Impacts sur la conception des centres de données
Du point de vue de la connectivité, ces réseaux sont des infrastructures à fibre optique maillées, pour s’assurer qu’aucun serveur ne soit à plus de deux sauts de réseau des autres. Mais la demande en bande passante est telle que même le rapport de sursouscription traditionnel de 3:1 entre le commutateur spine et le commutateur leaf n’est pas suffisant, et est plus généralement utilisé pour le calcul distribué des super-spines entre les différents data halls.
Grâce à l’augmentation significative de la vitesse des entrées/sorties des commutateurs, les opérateurs de réseaux tentent d’optimiser leur utilisation, leur efficacité ainsi que leur très faible latence. Ils conçoivent leurs systèmes sur la base d’un ratio de souscription 1:1 du spine au leaf, un prérequis coûteux mais nécessaire dans l’environnement IA actuel.
Cette croissance de l’IA se confirme avec l’annonce de Google de leur dernier matériel d’IA : un application-specific integrated circuit (ASIC) personnalisé appelé Tensor Processing Unit (TPU 3.0) qui, comme un pod géant, sera huit fois plus puissant que les TPU de l’an dernier, avec plus de 100 pétaflops. L’ajout d’encore plus de puissance de calcul augmentera également la quantité d’énergie nécessaire pour le piloter, et donc la quantité de chaleur. C’est pourquoi cette annonce indique aussi qu’ils passent au refroidissement liquide de la puce, car la chaleur générée par le TPU 3.0 a dépassé les limites des précédentes solutions de refroidissement pour les centres de données.
En conclusion
L’IA est la prochaine vague d’innovation commerciale. Les avantages qu’elle apporte en termes de réduction des coûts d’exploitation, de sources de revenus supplémentaires, d’interaction simplifiée avec les clients et de méthodes de travail beaucoup plus efficaces et axées sur les données sont tout simplement incontournables, non seulement pour votre directeur financier et vos actionnaires, mais également pour vos clients.

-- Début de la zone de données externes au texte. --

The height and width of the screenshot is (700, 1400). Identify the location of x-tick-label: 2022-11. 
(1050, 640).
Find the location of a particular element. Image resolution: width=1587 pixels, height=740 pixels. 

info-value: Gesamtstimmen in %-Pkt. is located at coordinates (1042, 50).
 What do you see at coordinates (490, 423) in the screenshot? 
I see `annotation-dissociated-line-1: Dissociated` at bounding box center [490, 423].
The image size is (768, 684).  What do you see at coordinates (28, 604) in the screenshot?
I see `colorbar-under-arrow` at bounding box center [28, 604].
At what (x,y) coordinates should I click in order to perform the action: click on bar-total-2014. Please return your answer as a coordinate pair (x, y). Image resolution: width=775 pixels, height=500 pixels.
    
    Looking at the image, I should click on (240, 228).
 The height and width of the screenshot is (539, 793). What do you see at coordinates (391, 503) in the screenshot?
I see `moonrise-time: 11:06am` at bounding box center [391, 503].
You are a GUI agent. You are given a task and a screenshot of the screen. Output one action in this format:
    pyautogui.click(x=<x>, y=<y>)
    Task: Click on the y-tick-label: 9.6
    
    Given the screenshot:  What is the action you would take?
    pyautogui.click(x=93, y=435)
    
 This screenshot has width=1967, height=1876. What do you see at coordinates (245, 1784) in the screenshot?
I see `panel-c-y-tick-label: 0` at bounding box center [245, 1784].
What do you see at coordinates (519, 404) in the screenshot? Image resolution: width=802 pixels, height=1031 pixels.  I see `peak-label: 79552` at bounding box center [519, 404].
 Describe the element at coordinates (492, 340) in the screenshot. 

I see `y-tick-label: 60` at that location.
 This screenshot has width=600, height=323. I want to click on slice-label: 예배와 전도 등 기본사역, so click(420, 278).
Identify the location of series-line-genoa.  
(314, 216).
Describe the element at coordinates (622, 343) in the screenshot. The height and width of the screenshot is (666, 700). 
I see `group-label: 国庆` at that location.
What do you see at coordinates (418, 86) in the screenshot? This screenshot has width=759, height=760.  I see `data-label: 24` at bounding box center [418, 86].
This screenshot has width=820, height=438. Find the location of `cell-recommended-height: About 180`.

Nous devons donc adopter cette technologie et l’utiliser à notre avantage, ce qui signifie aussi adopter une façon différente de penser la conception et l’installation des centres de données. Grâce à l’augmentation significative des performances des ASIC, nous connaîtrons une augmentation des vitesses d’entrées/sorties, ce qui rendra la connectivité encore plus profonde. Les centres de données devront être super-efficaces, maillés de fibres optiques, à latence ultra-faible : ce seront des réseaux spine-and-leaf est-ouest qui s’adapteront à votre trafic de production quotidien, tout en prenant en charge la formation machine learning.
Nous avons vu comment les grandes entreprises de technologie ont adopté l’IA et comment le déploiement d’un mode unique parallèle les a aidées à atteindre des coûts d’investissement et d’exploitation plus élevés que les méthodes duplex traditionnelles, qui promettent des coûts inférieurs dès le premier jour. Cependant, l’exploitation d’un centre de données commence dès le deuxième jour et continue d’évoluer à mesure que nos habitudes et nos façons d’interagir continuent de changer, d’accélérer et de se complexifier. Installer la bonne solution d’infrastructure permettra à votre entreprise d’enregistrer de meilleurs bénéfices dès le départ, de fidéliser et d’attirer plus de clients, et vous donnera la flexibilité nécessaire pour prospérer, quels que soient les défis, tout en respectant les politiques de sécurité actuelles et futures.